The garlic sector in Turkey is struggling with costs, which in turn resulted in a lower production than usual. Although the quality is great and demand for the garlic is steady, the lower volumes mean there is little produce left after supplying the local market’s demand.
Kerem Baltu is the export manager of Tumen Pakeleme ve Tarim (Tumen Tarim) and has been in the garlic business for over thirty years. He thinks this season should have been the best season ever for Turkish garlic, but this isn’t the case: “ This year the quality of the Turkish garlic is better than ever, because of beneficial weather, with continued periods of cold, which affects the skin and makes the product strong. Unfortunately the truth for this season is different. Every year small farmers have to give up, thanks to increasing costs of labor and fertilizer. It gets harder to turn a profit with every year that passes.”
The decrease in garlic farmers has a direct impact on the export of the produce. “Turkish garlic is very popular in Turkey, thanks to its strong taste and smell. However since the production will be about 50 per cent less than what we had in previous years, I doubt there will be enough produce left to export after supplying the local market. This in turn means the prices will definitely go up.” Baltu explains.
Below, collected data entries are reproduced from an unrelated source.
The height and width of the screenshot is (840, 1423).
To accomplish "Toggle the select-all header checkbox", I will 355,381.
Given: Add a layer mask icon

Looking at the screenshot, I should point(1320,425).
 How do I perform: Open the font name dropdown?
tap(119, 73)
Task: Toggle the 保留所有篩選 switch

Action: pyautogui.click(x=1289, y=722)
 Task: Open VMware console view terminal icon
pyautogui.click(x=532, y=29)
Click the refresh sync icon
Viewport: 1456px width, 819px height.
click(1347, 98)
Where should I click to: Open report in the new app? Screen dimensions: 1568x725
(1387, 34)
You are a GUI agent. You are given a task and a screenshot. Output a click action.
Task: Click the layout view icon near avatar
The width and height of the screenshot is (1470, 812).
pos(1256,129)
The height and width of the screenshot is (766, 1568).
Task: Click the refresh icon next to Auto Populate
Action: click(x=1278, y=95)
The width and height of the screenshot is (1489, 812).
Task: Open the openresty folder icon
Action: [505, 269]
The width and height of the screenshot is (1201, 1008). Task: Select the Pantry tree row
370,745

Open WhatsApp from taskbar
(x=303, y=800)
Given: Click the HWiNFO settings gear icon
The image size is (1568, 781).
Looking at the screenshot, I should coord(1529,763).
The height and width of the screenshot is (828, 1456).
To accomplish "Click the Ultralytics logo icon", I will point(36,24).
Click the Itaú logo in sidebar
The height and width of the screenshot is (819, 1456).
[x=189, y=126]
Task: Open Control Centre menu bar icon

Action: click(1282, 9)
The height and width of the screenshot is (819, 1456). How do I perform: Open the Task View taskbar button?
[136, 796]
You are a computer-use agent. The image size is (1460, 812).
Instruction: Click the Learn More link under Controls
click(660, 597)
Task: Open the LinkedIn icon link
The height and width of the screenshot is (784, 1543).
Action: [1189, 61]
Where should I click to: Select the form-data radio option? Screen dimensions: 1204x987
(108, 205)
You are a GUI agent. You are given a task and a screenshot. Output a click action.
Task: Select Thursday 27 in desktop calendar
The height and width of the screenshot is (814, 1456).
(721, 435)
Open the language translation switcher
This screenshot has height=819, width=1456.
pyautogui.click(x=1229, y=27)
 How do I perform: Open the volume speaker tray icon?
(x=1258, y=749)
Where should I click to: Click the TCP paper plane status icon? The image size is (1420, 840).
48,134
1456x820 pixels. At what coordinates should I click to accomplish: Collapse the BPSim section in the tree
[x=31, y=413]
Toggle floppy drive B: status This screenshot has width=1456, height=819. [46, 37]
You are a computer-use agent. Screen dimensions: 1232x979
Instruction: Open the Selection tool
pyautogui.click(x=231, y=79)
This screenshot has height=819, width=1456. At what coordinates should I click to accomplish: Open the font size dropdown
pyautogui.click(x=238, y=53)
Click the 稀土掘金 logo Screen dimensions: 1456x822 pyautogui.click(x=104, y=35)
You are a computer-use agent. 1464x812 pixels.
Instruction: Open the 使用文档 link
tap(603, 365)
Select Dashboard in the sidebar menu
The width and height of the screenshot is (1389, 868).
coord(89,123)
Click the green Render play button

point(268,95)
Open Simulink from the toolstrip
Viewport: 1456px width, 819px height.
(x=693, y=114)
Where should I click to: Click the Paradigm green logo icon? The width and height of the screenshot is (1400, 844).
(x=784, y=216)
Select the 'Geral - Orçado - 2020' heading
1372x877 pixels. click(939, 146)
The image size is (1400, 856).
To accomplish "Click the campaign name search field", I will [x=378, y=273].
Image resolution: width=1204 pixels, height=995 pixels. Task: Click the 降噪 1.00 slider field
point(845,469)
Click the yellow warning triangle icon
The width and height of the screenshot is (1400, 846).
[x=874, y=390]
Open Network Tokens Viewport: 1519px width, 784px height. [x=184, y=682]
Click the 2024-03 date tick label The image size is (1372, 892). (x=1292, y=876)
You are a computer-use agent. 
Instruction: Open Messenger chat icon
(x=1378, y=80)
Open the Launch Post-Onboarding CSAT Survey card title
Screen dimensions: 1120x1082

When Tumen Tarim does export its garlic, it usually finds its way to European countries, says Baltu: “We export garlic to Poland, France, Ukraine and Italy. So we mostly have European costumers. Our goal is to enter the United Kingdom. We cultivate about 4000 tons of garlic annually. We have to compete with Spain, China and Egypt though, who have cheaper garlic than we do. This doesn’t really affect our market though, as Europeans prioritize quality and taste over the price. For the fresh garlic in Turkey, the price is around 1.5 euro per kg.”